§ EXERCISE OBJECTIVE: Rewrite the items below as a numbered list, one line per number, with any blank lines dropped.
┌──
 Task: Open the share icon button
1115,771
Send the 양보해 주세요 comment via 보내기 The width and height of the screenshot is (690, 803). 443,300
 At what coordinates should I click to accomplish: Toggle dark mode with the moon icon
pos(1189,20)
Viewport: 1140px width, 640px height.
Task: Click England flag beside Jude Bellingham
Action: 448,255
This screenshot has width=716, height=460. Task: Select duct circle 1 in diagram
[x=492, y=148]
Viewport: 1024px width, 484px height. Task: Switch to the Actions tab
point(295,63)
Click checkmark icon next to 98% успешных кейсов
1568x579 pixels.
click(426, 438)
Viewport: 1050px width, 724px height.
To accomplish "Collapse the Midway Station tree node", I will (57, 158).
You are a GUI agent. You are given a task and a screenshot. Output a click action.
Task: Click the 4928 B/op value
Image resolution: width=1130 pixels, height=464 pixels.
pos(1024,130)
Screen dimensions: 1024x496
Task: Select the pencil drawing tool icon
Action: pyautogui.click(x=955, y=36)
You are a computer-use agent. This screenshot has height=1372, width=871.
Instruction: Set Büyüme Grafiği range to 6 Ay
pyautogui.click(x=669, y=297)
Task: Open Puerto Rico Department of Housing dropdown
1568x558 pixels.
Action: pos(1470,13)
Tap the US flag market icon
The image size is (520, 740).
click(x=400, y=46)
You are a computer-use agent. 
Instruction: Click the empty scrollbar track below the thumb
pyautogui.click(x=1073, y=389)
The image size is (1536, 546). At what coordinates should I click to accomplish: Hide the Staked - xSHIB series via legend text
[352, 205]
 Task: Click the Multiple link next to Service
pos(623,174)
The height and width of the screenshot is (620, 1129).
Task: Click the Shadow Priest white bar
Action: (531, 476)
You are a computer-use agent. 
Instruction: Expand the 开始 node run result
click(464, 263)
└──
§ SOLVED PROBLEM:
1.  Task: Open the share icon button
2. 1115,771
3. Send the 양보해 주세요 comment via 보내기 The width and height of the screenshot is (690, 803). 443,300
4.  At what coordinates should I click to accomplish: Toggle dark mode with the moon icon
5. pos(1189,20)
6. Viewport: 1140px width, 640px height.
7. Task: Click England flag beside Jude Bellingham
8. Action: 448,255
9. This screenshot has width=716, height=460. Task: Select duct circle 1 in diagram
10. [x=492, y=148]
11. Viewport: 1024px width, 484px height. Task: Switch to the Actions tab
12. point(295,63)
13. Click checkmark icon next to 98% успешных кейсов
14. 1568x579 pixels.
15. click(426, 438)
16. Viewport: 1050px width, 724px height.
17. To accomplish "Collapse the Midway Station tree node", I will (57, 158).
18. You are a GUI agent. You are given a task and a screenshot. Output a click action.
19. Task: Click the 4928 B/op value
20. Image resolution: width=1130 pixels, height=464 pixels.
21. pos(1024,130)
22. Screen dimensions: 1024x496
23. Task: Select the pencil drawing tool icon
24. Action: pyautogui.click(x=955, y=36)
25. You are a computer-use agent. This screenshot has height=1372, width=871.
26. Instruction: Set Büyüme Grafiği range to 6 Ay
27. pyautogui.click(x=669, y=297)
28. Task: Open Puerto Rico Department of Housing dropdown
29. 1568x558 pixels.
30. Action: pos(1470,13)
31. Tap the US flag market icon
32. The image size is (520, 740).
33. click(x=400, y=46)
34. You are a computer-use agent. 
35. Instruction: Click the empty scrollbar track below the thumb
36. pyautogui.click(x=1073, y=389)
37. The image size is (1536, 546). At what coordinates should I click to accomplish: Hide the Staked - xSHIB series via legend text
38. [352, 205]
39.  Task: Click the Multiple link next to Service
40. pos(623,174)
41. The height and width of the screenshot is (620, 1129).
42. Task: Click the Shadow Priest white bar
43. Action: (531, 476)
44. You are a computer-use agent. 
45. Instruction: Expand the 开始 node run result
46. click(464, 263)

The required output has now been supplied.